Give the number of lines in the data below containing the word "will", with no other text.

Collected data entries:
┌──
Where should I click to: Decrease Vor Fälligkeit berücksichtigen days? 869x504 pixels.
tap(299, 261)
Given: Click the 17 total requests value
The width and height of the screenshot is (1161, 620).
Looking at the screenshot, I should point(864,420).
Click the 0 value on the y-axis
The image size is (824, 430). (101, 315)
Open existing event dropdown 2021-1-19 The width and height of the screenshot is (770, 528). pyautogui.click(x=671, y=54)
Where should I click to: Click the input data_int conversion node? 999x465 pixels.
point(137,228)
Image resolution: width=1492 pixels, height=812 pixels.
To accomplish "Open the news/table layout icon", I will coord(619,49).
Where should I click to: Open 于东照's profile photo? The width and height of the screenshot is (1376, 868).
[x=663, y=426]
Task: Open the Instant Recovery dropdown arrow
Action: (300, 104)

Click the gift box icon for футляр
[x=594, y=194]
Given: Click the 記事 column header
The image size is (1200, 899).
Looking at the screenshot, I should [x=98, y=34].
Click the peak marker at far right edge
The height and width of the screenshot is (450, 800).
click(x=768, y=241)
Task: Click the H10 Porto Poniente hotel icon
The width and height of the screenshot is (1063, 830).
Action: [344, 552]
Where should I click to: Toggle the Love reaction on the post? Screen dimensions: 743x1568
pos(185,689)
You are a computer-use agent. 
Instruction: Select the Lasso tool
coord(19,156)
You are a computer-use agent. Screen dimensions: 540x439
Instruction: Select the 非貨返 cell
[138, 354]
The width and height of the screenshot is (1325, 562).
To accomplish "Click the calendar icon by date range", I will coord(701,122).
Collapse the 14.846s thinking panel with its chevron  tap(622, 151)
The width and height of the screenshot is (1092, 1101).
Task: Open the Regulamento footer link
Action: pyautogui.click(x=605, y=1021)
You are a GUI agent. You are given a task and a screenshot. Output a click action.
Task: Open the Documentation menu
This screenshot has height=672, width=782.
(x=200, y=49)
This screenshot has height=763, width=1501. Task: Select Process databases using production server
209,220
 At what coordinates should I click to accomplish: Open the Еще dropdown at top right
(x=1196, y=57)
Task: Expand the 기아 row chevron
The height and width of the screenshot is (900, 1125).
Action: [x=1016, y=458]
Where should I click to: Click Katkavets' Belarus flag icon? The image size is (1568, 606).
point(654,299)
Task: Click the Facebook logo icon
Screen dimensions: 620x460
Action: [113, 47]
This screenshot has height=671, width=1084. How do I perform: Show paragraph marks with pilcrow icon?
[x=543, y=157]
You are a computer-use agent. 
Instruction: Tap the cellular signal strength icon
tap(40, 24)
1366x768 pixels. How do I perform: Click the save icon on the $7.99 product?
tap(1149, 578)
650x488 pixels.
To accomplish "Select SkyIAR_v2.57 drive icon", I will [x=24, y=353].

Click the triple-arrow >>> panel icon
└──
[RESULT FOR THIS EXERCISE] 3